Repentance and Faith
Once again we take up God’s answer to the first of the two most important questions we can ever ask: “What must I do to be saved?”
In this meditation, we will begin to focus our attention on the response that God demands from all who hear the good news of this “done” salvation freely offered to all without distinction in the gospel.
The response that God commands is nothing other, nothing more, and nothing less than a response of Spirit-created repentance and faith. Because the biblical witness to this fact is both consistent and overwhelming, many texts of Scripture could be cited. However, this truth is well exemplified in Acts 20:21. There, Paul summarizes the substance of his preaching at Ephesus over the course of three years, and he affirms that he testified “both to Jews and to Greeks of repentance toward God and of faith in our Lord Jesus Christ.”
Before considering separately the distinctive objects and actions of repentance and faith, it is crucial to grasp the fact that they are inseparable in any saving response to the gospel of the grace of God. As John Murray so accurately stated it: “It is impossible to disentangle faith and repentance. Saving faith is permeated with repentance and repentance is permeated with faith.”
It is for this reason that there are some texts that only mention the necessity of faith (16:31), and others that mention only the necessity of repentance (17:30).
Because faith is the appropriating activity of the soul, the Scriptures repeatedly emphasize that we are “saved by faith.” They never affirm that we are “saved by repentance.” However, the Scriptures do repeatedly affirm that we are not saved apart from repentance. Luke 13:3 is one such text, where our Lord Jesus Himself says, “Unless you repent, you shall all likewise perish.”
It is for this reason that in the Great Commission as it is recorded by Luke, our Lord Jesus said “that repentance and forgiveness of sins should be preached in his name to all nations”(Luke 24:45).

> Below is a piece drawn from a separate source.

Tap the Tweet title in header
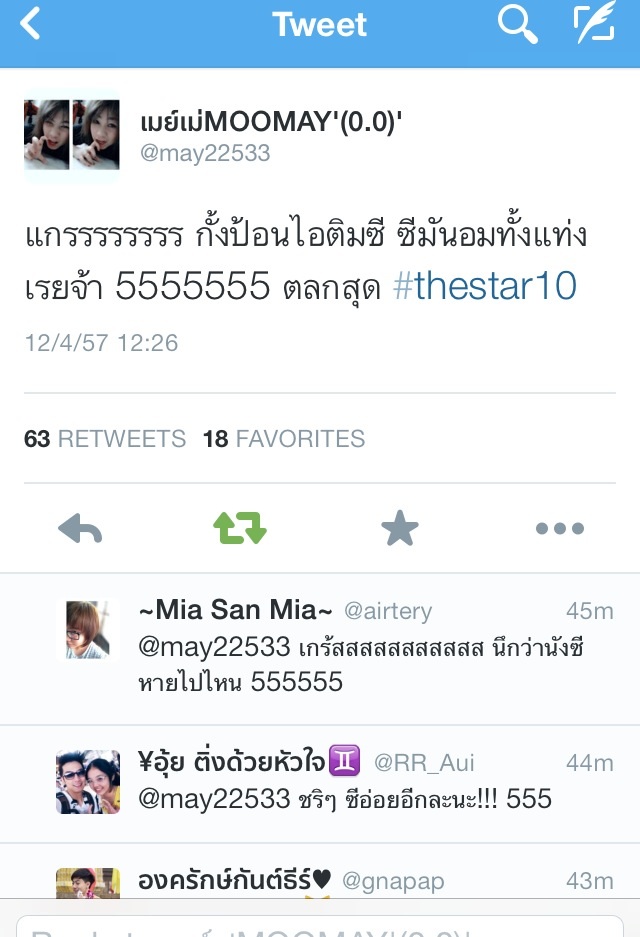 click(x=319, y=25)

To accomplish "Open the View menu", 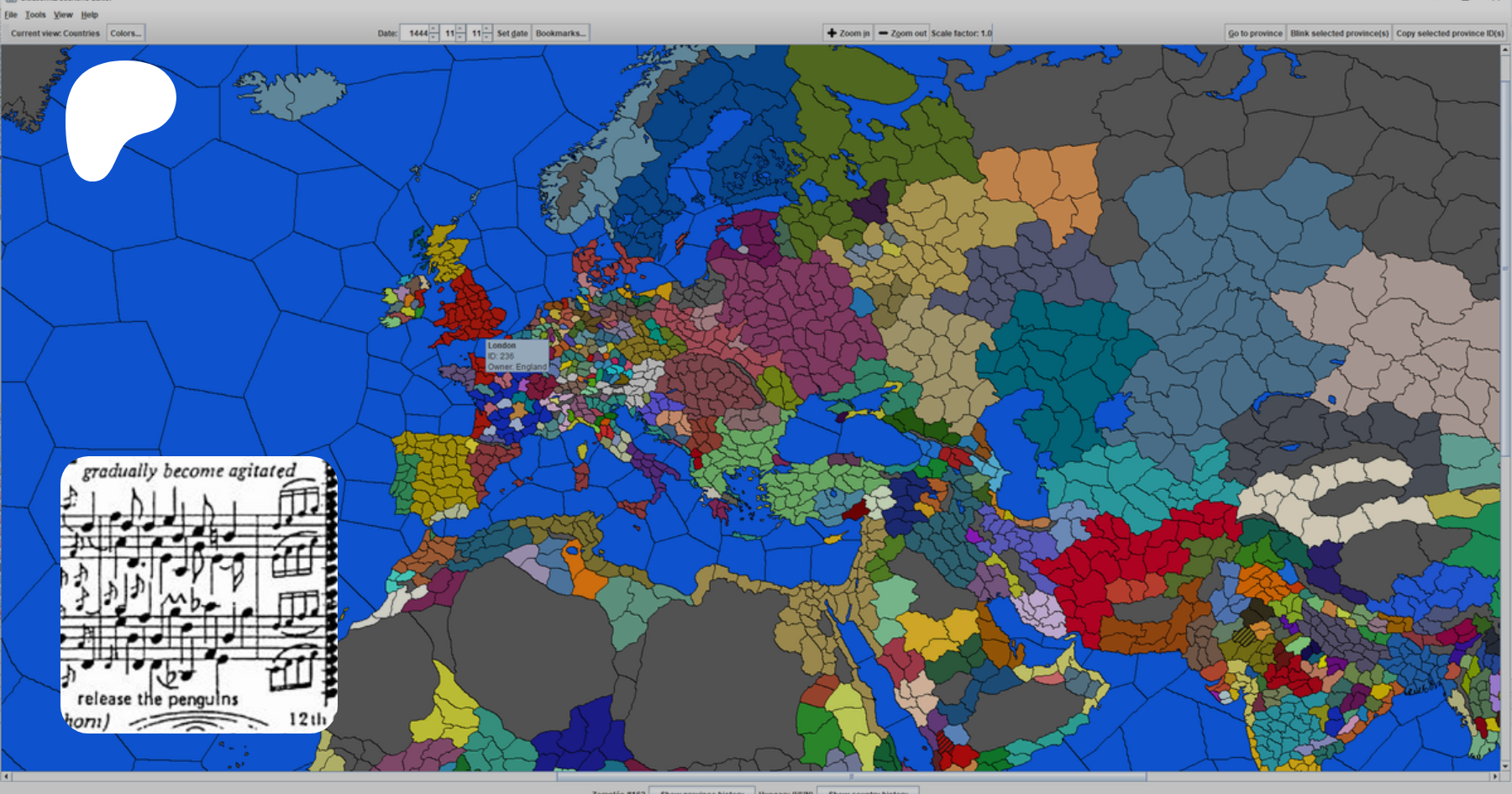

In our next meditation, God willing, we will focus our attention upon the nature and fruits of that which God calls “repentance that leads to life” (Acts 11:18). Meanwhile, I commend to the reader’s serious study and reflection the profoundly accurate definition of gospel repentance found in the Westminster Shorter Catechism: “Repentance unto life is a saving grace, whereby a sinner, out of a true sense of his sin, and apprehension of the mercy of God in Christ, doth, with grief and hatred of his sin, turn from it unto God, with full purpose of, and endeavor after, new obedience” (Q&A 87).